L’assistente di AC: a RaccontACI ascoltiamo la testimonianza di don Eugenio Bruno, assistente unitario e del Settore Giovani dell’AC di Roma

Gli assistenti, cioè i sacerdoti, sono parte essenziale nel cammino dell’Azione Cattolica: sono sempre accanto ai laici consigliando, orientando, condividendo gli obiettivi, le ansie e le speranze e custodendo la vocazione laicale. Tutti questi tratti emergono dall’intervista svolta da Chiara Santomiero a don Eugenio Bruno, assistente unitario e del Settore Giovani dell’AC di Roma, in occasione del mini campo unitario di apertura dell’anno associativo 2022/23 a Morlupo.

Chi è l’assistente di AC

“Secondo il Progetto formativo, l’assistente in AC svolge un ruolo di padre, amico, fratello nella fede e custodisce qualcosa di prezioso- inizia don Eugenio Bruno -L’AC, infatti, è un’associazione di laici e l’assistente deve innanzitutto custodire la bellezza della vocazione laicale e aiutare tutta la Chiesa a vedere la bellezza e la ricchezza di questa vocazione. In altri contesti, molti movimenti e molte iniziative sono a trazione sacerdotale: nell’Azione Cattolica, invece, il sacerdote vive l’esperienza di fare un passo indietro rispetto al consueto ruolo di guida, che invece è affidata ai laici”.

Corresponsabilità tra laici e assistenti

Si può affermare, allora, che laici e sacerdoti nell’Azione Cattolica si educano a vicenda e si esercitano nella corresponsabilità: “Sempre considerando il Progetto formativo- prosegue don Eugenio Bruno -l’AC è una palestra di santità: il compito dell’assistente è quello di sostenere i laici nel progetto di ricerca della santità preparato per ciascuno dal Signore e lo fa lavorando nel silenzio, nella preghiera, nell’accompagnamento personale e nell’affiancamento nei lavori di gruppo”.

“Inoltre- aggiunge -per il sacerdote essere assistente nell’AC può essere anche una palestra per vivere in maniera bella e gioiosa la propria specifica vocazione, stando cioè accanto a dei laici che portano avanti un’associazione con tanto senso di responsabilità e profezia”.

Fraternità e paternità

Per don Eugenio Bruno, l’attività di assistente si è sviluppata su due livelli, dal momento che ricopre il ruolo sia di assistente unitario, sia di assistente del Settore Giovani: “A livello unitario, personalmente sento di essere fratello tra fratelli nella fede– racconta -Cerco di aiutare la Presidenza e il Consiglio a curare il legame con la diocesi.
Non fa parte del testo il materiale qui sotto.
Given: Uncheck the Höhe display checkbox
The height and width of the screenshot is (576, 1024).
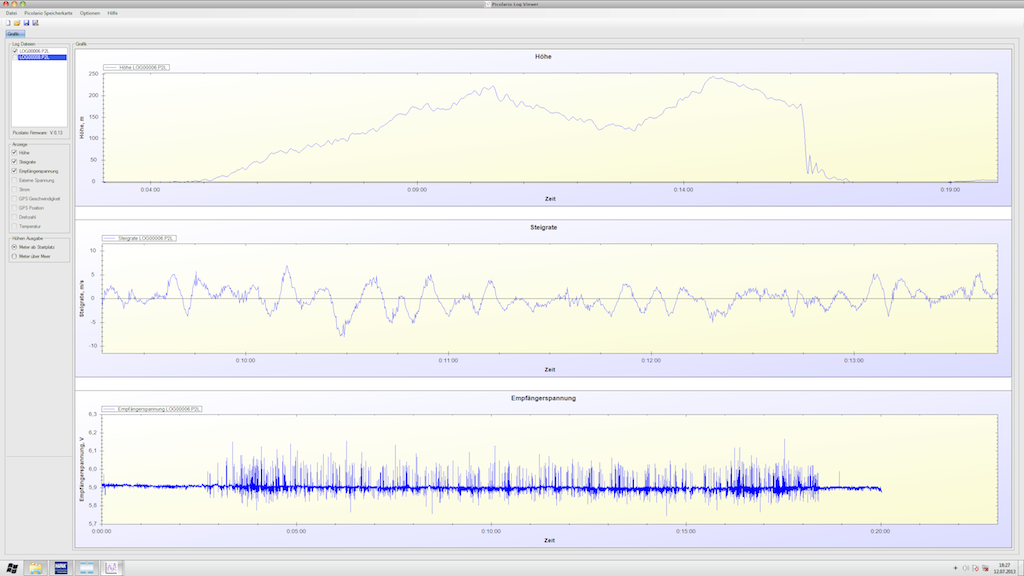Looking at the screenshot, I should 14,152.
Il mandato, infatti, mi è stato conferito dal Cardinal Vicario e sono chiamato, insieme a tutti gli altri assistenti, a ricordare sempre negli incontri della Presidenza e del Consiglio il profondo legame tra cammino diocesano e cammino associativo”.

Per quanto invece riguarda il compito di assistente del Settore Giovani, don Eugenio Bruno sente di ricoprire, in qualche modo, il ruolo della paternità: “Con i ragazzi, essere assistente significa ascoltare e orientare la loro vita verso progetti alti- spiega -Se a livello unitario prevale il legame cordiale e istituzionale con la diocesi, con i giovani di AC prevale l’aspetto del lavoro di strada, dell’essere in cammino stando accanto ai loro sogni e aiutandoli a scoprire il progetto che il Signore ha in mente per ognuno”. 

Verso il 2022/23

Rispetto infine all’inizio dell’anno associativo, don Eugenio Bruno ritiene che vada tenuto in considerazione il fatto che tutta la Chiesa sta sperimentando una nuova partenza dopo due anni complicati di pandemia, che ha segnato in tanti modi la vita di tutti e delle comunità: “Si può dire che siamo ancora frastornati e che avremo bisogno di tempo per capire cos’è davvero successo e a cosa il Signore ci sta chiamando-riflette -Di certo cercheremo di vivere l’anno associativo con una rinnovata speranza: non per niente l’abbiamo iniziato con un gesto specifico, cioè lo stare tutti insieme per tre giorni in questo mini campo a Morlupo. Il primo messaggio che emerge da questo desiderio e da questa esigenza è che vogliamo ancora continuare a credere che la vita comunitaria abbia un senso. Ma non solo- conclude -C’è anche un altro spunto che mi viene in mente, se penso all’anno che stiamo aprendo: continuiamo, come associazione, a stare nel processo sinodale. Sono stati aperti quattro cantieri di lavoro che l’AC conosce bene e che può considerare come delle occasioni per costruire il futuro”.